New book tells the story of a World War II gunner
Those interested in World War II gun sites and batteries may be interested to know of a new publication we are aware of (having had an enquiry from the author some time back).
Far be it for me to try and better the description on the publisher’s site:
Armageddon Fed Up With This
A Gunner’s Tale
by Derek Nudd
In 1940 Eric Nudd, like millions of others, found himself unexpectedly in uniform – a raw conscript in a heavy anti-aircraft regiment. He grew over the next five years into a seasoned professional with the Normandy and North West European campaigns under his belt.
A previously unsuspected talent for maths took him from heaving shells to fire-control and then radar, giving him a ringside view of the manic wartime technology race. As a Fleet Street journalist, prolific letter-writer and occasional poet Eric published improvised news sheets from a succession of gun sites and dugouts.

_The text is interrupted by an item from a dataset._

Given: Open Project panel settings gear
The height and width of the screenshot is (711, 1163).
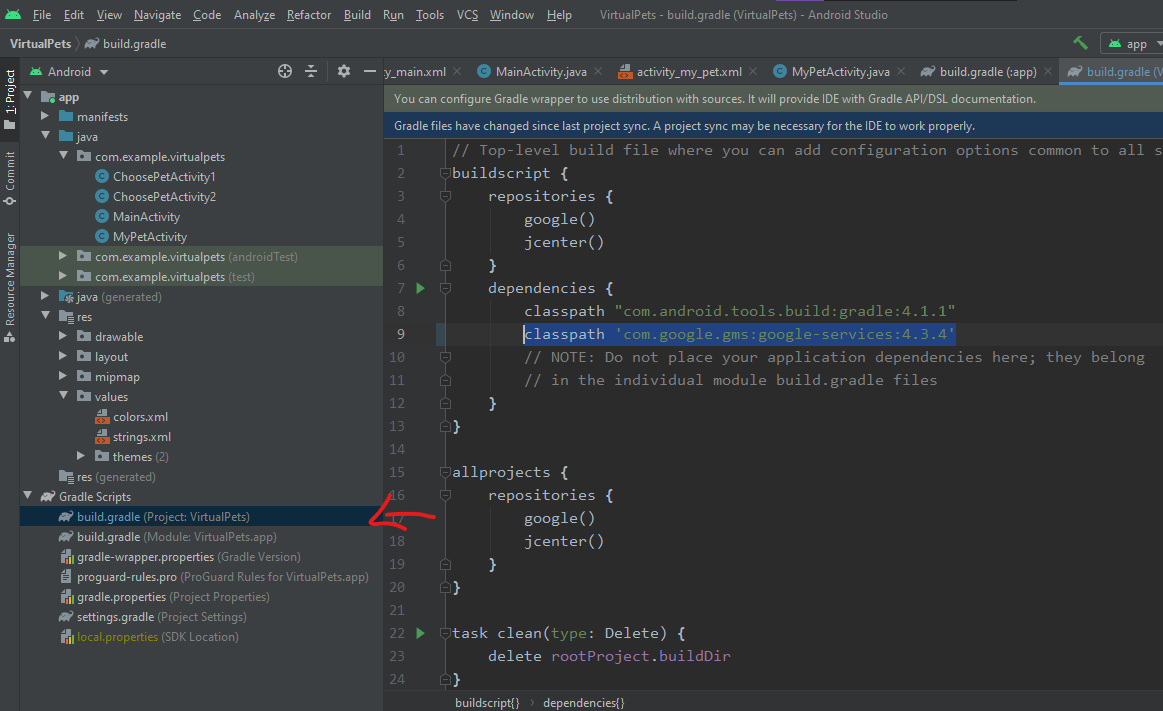Looking at the screenshot, I should 344,71.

Armageddon Fed Up With This – A Gunner’s Tale is told by a ‘civilian-in-uniform’ who was an acute observer and literate recorder of what he saw. His wry, sometimes scathing observations on the humour and idiocy of army life, and the military, political and cultural events of the time are set against the global cataclysm going on around him. The author, Derek Nudd, colours in the background for those of us lucky enough to have missed it.
Inspired by authors such as Cyril Demarne and Spike Milligan, Armageddon Fed Up With This provides a new perspective – from underneath – on the anti-aircraft forces who, for a while after the fall of France, were the only part of the army shooting back. This book will appeal to readers who enjoy historical and military biographies, and provide new insights for students of the period. The title was a contemporary joke.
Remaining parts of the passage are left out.